Orientation and Conformation of Single Macromolecules on Unmodified and Functionalized Surfaces

Sammanfattning: In this thesis methods for investigation of orientation and conformation of individual macromolecules on surfaces are presented as well as novel methods for functionalization of silicon chips with the possibility to get an ordered immobilization of antibodies. Two novel methods are presented which makes it possible to investigate the orientation of individual macromolecules on different kinds of surfaces with AFM. One is based on threshold patterning where, depending on substrate, side- and end-on adsorbed immunoglobulin molecules could be detected.
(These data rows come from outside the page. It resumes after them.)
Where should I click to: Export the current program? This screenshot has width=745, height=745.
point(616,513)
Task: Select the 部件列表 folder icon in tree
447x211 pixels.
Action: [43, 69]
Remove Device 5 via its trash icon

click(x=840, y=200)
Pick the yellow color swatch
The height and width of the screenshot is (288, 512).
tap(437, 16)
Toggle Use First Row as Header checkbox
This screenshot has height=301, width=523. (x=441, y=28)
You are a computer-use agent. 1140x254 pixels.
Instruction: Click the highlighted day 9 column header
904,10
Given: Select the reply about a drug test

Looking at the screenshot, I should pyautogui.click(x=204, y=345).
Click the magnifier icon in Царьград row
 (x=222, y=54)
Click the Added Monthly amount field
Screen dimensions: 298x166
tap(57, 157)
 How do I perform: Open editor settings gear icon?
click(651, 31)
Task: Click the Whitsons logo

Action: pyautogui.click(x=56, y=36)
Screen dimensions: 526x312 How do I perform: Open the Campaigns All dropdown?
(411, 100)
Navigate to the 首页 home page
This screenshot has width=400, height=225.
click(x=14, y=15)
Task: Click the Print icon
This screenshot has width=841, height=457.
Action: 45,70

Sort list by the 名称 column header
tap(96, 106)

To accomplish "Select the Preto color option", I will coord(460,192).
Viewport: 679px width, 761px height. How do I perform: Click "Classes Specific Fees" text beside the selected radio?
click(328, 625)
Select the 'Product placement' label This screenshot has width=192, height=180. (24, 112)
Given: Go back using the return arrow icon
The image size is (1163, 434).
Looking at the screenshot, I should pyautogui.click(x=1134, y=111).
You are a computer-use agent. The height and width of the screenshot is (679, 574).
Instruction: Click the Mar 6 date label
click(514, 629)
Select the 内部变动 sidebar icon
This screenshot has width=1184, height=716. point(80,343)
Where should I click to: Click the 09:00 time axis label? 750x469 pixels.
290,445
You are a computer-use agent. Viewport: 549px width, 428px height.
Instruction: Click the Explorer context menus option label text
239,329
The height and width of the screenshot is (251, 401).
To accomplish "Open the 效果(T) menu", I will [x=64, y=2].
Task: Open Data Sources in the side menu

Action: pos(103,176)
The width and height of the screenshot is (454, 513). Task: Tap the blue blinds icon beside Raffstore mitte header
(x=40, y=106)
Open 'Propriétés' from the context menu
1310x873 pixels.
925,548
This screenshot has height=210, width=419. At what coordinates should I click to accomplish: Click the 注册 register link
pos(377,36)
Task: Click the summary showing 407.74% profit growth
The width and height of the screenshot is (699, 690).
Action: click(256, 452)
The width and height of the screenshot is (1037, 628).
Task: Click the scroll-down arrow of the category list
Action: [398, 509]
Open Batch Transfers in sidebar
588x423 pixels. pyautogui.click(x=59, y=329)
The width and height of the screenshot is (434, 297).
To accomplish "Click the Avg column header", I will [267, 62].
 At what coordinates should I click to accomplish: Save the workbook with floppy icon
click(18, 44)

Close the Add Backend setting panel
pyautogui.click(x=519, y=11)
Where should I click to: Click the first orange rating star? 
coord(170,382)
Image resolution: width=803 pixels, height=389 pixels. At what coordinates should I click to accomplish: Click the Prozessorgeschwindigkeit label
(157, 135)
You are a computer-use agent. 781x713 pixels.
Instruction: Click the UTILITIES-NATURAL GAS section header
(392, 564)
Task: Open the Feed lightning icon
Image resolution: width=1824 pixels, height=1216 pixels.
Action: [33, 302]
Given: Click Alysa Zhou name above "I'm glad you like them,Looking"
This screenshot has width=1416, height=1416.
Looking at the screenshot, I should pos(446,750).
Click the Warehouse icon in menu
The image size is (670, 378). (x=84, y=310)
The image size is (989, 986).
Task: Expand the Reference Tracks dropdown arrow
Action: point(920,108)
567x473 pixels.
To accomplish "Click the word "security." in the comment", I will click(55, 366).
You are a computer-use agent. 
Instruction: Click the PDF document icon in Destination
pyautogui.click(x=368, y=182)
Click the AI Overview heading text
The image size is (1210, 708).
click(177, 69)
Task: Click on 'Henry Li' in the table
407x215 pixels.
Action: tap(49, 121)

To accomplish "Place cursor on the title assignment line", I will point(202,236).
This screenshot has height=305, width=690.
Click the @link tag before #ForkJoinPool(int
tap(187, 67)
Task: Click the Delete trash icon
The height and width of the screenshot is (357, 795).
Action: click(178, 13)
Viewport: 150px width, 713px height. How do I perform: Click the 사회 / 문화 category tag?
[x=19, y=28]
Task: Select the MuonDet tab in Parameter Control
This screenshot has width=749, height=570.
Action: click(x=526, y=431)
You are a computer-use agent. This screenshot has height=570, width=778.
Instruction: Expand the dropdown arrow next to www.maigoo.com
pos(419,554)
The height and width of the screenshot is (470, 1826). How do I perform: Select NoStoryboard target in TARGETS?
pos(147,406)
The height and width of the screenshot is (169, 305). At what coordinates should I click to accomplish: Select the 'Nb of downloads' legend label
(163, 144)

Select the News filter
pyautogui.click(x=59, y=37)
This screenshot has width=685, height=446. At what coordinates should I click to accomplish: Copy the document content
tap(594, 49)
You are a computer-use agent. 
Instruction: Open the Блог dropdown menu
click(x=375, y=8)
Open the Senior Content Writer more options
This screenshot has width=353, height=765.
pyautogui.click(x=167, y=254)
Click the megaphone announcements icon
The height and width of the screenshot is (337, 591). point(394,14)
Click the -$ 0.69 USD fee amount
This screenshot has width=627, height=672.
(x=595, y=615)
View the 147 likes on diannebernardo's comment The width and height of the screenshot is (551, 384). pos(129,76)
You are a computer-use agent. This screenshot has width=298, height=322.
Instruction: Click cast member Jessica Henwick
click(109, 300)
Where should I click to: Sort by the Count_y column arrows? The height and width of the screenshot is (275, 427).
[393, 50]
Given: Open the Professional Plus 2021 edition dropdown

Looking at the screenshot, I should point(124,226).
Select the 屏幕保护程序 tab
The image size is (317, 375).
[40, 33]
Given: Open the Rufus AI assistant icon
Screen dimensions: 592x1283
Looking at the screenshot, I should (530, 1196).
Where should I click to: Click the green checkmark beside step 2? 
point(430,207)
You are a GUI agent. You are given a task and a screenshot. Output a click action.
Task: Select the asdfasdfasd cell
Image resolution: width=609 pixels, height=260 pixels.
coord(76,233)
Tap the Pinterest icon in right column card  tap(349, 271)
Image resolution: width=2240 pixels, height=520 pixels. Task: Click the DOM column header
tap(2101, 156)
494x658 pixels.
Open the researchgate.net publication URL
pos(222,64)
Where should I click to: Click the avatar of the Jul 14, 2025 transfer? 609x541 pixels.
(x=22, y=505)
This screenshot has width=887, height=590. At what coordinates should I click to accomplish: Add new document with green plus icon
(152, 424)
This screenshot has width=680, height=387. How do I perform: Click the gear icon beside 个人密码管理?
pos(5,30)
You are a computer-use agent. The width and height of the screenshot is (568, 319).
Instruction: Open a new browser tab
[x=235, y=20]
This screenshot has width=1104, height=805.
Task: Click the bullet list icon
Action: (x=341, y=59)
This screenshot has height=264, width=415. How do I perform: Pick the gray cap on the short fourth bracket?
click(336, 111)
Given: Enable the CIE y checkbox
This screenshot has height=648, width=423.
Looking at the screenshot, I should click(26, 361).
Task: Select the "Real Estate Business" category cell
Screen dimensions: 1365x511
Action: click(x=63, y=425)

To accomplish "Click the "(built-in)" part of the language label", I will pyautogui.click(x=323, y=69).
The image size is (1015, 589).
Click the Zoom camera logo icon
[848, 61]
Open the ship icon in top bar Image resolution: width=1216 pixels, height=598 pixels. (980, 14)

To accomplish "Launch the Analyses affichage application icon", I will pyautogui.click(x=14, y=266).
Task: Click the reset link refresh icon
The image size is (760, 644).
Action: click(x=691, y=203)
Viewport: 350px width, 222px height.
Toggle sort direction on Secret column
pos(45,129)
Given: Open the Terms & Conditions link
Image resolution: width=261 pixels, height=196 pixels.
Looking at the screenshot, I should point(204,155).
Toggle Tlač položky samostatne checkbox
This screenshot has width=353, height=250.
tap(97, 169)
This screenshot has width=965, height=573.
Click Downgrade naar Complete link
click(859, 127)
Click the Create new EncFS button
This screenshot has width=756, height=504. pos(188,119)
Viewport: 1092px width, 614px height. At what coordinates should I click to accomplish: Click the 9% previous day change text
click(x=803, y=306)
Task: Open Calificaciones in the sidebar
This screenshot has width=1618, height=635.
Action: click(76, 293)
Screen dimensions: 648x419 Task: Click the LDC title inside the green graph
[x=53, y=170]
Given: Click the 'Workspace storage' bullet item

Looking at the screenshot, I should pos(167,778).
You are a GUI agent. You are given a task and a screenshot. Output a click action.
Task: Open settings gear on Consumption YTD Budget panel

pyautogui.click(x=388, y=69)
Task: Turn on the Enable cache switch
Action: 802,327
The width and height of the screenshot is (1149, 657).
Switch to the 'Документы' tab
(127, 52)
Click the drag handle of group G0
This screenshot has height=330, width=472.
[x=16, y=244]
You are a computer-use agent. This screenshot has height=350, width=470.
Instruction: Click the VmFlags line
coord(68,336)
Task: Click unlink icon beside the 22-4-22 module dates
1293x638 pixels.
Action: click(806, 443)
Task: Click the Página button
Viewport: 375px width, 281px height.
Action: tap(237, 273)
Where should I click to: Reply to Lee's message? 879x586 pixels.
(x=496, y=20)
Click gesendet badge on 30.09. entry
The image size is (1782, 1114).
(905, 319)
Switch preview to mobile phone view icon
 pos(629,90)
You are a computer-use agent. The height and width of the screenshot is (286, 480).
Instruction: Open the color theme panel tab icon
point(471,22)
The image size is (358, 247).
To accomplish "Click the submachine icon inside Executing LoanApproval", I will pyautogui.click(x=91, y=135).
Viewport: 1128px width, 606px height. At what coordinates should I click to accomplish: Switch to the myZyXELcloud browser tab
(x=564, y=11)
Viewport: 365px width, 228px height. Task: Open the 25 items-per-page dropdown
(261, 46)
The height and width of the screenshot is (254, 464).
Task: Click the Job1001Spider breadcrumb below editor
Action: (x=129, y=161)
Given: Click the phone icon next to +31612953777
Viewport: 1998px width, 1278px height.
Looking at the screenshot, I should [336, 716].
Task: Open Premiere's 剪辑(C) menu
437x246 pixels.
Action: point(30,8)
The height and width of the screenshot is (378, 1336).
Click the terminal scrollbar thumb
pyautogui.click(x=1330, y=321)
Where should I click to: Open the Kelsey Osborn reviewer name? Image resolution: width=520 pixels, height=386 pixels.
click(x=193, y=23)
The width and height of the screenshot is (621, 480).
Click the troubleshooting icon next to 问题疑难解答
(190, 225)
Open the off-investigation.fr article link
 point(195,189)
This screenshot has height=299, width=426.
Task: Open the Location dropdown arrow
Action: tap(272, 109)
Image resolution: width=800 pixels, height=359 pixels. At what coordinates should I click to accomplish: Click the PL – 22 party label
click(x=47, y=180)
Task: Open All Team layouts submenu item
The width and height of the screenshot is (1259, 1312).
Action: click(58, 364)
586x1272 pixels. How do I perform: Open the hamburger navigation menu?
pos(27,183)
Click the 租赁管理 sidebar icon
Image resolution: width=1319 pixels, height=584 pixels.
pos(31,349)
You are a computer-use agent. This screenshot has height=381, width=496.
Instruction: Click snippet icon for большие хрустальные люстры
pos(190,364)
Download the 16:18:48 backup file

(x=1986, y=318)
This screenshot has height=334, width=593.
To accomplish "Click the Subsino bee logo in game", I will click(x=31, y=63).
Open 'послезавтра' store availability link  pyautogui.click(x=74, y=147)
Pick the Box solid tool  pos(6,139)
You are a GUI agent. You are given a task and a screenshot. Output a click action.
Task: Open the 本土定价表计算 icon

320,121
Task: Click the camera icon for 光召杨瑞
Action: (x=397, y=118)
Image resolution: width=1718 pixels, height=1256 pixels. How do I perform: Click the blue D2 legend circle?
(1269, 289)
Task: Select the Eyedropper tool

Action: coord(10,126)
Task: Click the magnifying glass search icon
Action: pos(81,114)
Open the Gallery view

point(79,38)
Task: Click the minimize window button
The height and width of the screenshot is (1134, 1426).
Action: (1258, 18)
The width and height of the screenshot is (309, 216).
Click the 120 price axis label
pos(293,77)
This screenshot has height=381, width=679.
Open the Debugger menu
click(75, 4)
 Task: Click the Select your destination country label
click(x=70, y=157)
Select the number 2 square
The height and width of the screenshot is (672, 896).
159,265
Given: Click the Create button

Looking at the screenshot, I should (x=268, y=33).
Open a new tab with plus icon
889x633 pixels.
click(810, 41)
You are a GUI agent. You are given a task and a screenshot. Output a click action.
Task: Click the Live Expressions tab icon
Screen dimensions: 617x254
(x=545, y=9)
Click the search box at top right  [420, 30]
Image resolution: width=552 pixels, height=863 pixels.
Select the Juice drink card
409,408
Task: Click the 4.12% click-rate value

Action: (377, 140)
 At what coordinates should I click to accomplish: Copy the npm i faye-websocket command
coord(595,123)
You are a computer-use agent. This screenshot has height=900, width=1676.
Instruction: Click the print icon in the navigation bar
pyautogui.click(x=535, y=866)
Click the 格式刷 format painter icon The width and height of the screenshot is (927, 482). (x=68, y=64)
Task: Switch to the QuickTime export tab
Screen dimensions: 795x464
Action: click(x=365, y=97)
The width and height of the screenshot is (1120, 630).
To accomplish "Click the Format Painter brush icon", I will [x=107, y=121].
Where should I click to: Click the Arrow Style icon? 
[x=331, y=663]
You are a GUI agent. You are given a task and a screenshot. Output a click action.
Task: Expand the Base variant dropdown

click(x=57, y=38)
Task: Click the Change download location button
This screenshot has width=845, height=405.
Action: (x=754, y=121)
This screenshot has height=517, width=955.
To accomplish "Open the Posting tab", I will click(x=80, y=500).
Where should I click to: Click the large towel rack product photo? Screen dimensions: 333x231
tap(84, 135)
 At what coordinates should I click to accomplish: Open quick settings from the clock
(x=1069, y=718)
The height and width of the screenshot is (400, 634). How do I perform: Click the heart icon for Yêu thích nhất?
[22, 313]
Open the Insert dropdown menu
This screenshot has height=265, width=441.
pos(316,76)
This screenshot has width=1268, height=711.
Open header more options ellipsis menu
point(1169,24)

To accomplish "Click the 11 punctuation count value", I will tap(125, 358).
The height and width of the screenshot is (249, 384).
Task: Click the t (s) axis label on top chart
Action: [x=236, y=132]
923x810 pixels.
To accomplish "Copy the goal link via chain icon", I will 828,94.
The other method is using the principle of site-specific ligands where the orientation of proteins adsorbed to various surfaces was evaluated. By measuring the increase in protein volume of the formed protein-ligand complexes with AFM, the amount of protein having an orientation that allows binding can be estimated. The influence of surface chemistry on protein structure was examined using human serum fibronectin adsorbed to hydrophilic and hydrophobic surfaces, where a major difference in structure were seen depending on surface properties.In addition, methods for surface functionalization have been developed which are suitable for immobilization of macromolecules and for basic studies of macromolecule/surface interactions at the nanometer scale. In an effort to immobilize protein in a specific orientation that could be studied with AFM, a new method for preparing reactive disulfides based upon a mixed reaction with 2,2’-dipyridyldisulfide and 2-thiopyridone to a mercapto-silanized silica surface was presented. The possibility to covalently bind proteins to this surface was examined, using beta-galactosidase and Fab’-fragments of IgG.